They are the first fruits unto God and unto the Lamb. This shows they are not the finish, but only the beginning of the glorious triumph of God's work on earth. After ‘the firstfruits’ comes, by and by, the harvest. There will be a great harvest at the end of the millennial age as the result of the work of Christ and the saints in ruling the world a thousand years. Multitudes will ripen for immortality under their reign, to be glorified at the end, when the last enemy, death, shall be destroyed. ‘Then will be realized the consummation proclaimed at the close of the Apocalypse:’ There shall be no more death, neither sorrow, nor crying, neither shall there be anymore pain: for the former things are passed away.

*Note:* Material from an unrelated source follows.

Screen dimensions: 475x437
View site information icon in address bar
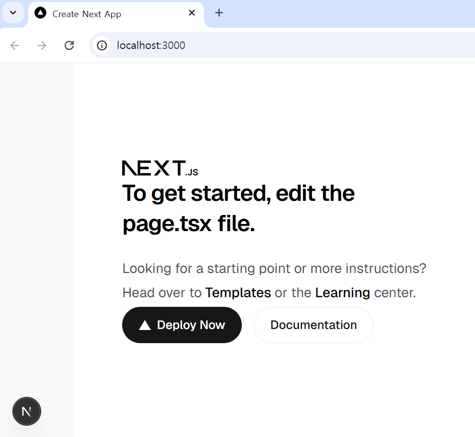[102, 45]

In their mouth was found no guile: for they are without fault before the throne of God. We are to understand this in the light of David's statement: Blessed is he whose transgression is forgiven, whose sin is covered. Blessed is the man unto whom the Lord imputeth not iniquity, and in whose spirit there is no guile. The statement that they are without fault does not mean that they never had any fault: for they are made to declare to the Lamb that they have been ‘washed from their sins in his blood.’ It means that they are justified men -- men forgiven -- to whom their faith and obedience of Christ have been counted for righteousness. But, of course, this involves the idea of personal righteousness. It would be a mistake to conclude that because they are men that have been forgiven, therefore they are destitute of personal righteousness as their leading moral characteristic. This is the mistake practically made by most systems of popular religion -- perhaps by Revivalism most glaringly of all. No one can be an obedient servant of Christ without possessing in the very act the quality of righteousness; for righteousness is obedience. ‘The unrighteous shall not inherit the kingdom of God’ (1 Cor. 6:9). ‘The righteous shall scarcely be saved’ (1 Pet. 4:18). These are apostolic declarations, uttered for the warning of believers. The fact that the righteous are men whose transgressions are forgiven, and whose sins are covered, does not interfere with the fact that they are men who acquire that forgiveness in the attitude of faith and obedience towards Christ. There is no reason for the theological tradition that the saints are the blackest sinners -- Without one plea, except that ‘Jesus died for me’. Jesus says, I will give to every one of you according to your works ... He that keepeth my works unto the end, will I give power over the nations ... To him will I grant to sit with me in my throne. Such are at last forgiven men -- men having to confess failings, which are passed by in the mercy of God, through Christ; but their case is very different from that of men who live in indifference, unfaith, and disobedience.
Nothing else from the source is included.